(Stored items)
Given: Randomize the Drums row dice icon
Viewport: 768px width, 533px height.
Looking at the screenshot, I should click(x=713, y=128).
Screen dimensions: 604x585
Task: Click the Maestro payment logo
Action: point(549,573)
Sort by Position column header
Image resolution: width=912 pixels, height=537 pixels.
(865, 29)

### WHAT YOU NEED TO DO
Output every record without changing any wording.

### EXERCISE RESPONSE
Given: Randomize the Drums row dice icon
Viewport: 768px width, 533px height.
Looking at the screenshot, I should click(x=713, y=128).
Screen dimensions: 604x585
Task: Click the Maestro payment logo
Action: point(549,573)
Sort by Position column header
Image resolution: width=912 pixels, height=537 pixels.
(865, 29)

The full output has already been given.